In order to understand the optimization of the threshold, we first need to understand how a model with thresholding works. When we run such a model on multiple input features, it will return a list of probabilities, for example \([0.2, 0.8, 0.1, 0.5, 1.0]\). We then compare all of these values to an initial threshold, for example \(\tau = 0.05\), giving us a vector of Boolean values, in this case \([+, +, +, +, +]\). We can then compare this classified output to a series of validation labels, e.g. \([-, +, -, -, +]\), and report the performance of our model. In this case, the very low thresholds means that we accept any probability as a positive case, and so our model is very strongly biased. We then increase the threshold, and start again.

As we have discussed in Section 7.1, moving the threshold is essentially a way to move in the space of true/false rates. As the measures of classification performance capture information that is relevant in this space, there should be a value of the threshold that maximizes one of these measures. Alas, no one agrees on which measure this should be (Perkins and Schisterman 2006; Unal 2017). The usual recommendation is to use the True Skill Statistic, also known as Youden’s \(J\) (Youden 1950). The biomedical literature, which is quite naturally interested in getting the interpretation of tests right, has established that maximizing this value brings us very close to the optimal threshold for a binary classifier (Perkins and Schisterman 2005). In a simulation study, using the True Skill Statistic gave good predictive performance for models of species interactions (Poisot 2023).

Some authors have used the MCC as a measure of optimality (Zhou and Jakobsson 2013), as it is maximized only when a classifier gets a good score for the basic rates of the confusion matrix. Based on this information, Chicco and Jurman (2023) recommend that MCC should be used to pick the optimal threshold regardless of the question, and I agree with their assessment. A high MCC is always associated to a high ROC-AUC, TSS, etc., but the opposite is not necessarily true. This is because the MCC can only reach high values when the model is good at everything, and therefore it is not possible to trick it. In fact, previous comparisons show that MCC even outperform measures of classification loss (Jurman, Riccadonna, and Furlanello 2012).

Description of the task: In the text on threshold optimization, what other name is given for the True Skill Statistic? The rows that come next are separate material with no connection to the text on threshold optimization.

Data listing:
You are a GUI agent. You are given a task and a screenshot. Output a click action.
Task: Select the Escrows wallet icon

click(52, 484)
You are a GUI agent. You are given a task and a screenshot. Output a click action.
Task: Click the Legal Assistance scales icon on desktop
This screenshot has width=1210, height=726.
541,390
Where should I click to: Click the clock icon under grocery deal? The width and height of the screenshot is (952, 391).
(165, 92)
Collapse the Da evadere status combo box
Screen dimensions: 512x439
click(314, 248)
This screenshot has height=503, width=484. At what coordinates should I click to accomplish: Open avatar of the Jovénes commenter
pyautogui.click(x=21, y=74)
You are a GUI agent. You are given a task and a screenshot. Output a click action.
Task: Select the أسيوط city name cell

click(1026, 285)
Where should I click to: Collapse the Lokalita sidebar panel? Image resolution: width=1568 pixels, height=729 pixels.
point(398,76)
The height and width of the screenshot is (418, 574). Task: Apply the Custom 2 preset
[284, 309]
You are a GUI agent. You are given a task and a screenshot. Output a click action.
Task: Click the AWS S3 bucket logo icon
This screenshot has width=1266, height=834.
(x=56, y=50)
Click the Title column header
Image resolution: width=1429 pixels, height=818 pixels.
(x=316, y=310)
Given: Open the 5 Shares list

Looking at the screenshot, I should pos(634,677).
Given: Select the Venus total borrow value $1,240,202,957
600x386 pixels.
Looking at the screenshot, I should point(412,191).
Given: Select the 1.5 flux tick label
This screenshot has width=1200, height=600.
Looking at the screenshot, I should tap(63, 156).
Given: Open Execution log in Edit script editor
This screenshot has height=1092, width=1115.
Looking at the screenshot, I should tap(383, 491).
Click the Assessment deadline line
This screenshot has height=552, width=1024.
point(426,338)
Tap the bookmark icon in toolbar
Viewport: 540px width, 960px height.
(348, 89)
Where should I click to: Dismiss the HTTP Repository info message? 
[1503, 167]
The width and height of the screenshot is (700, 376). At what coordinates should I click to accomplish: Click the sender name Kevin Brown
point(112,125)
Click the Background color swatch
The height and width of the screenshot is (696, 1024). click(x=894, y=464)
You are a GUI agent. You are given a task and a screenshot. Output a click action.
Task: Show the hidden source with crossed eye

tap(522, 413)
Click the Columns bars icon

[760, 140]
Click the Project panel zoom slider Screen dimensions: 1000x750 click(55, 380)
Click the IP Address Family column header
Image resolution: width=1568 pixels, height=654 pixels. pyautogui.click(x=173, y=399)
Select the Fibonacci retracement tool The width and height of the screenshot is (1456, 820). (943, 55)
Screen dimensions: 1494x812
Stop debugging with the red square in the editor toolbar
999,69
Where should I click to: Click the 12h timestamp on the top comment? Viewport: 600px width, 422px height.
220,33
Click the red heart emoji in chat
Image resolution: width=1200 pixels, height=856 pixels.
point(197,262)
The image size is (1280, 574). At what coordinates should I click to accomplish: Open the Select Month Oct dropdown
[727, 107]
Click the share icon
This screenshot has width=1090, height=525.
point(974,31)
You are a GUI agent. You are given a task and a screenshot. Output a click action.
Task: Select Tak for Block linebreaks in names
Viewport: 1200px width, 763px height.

Written answer: Youden's J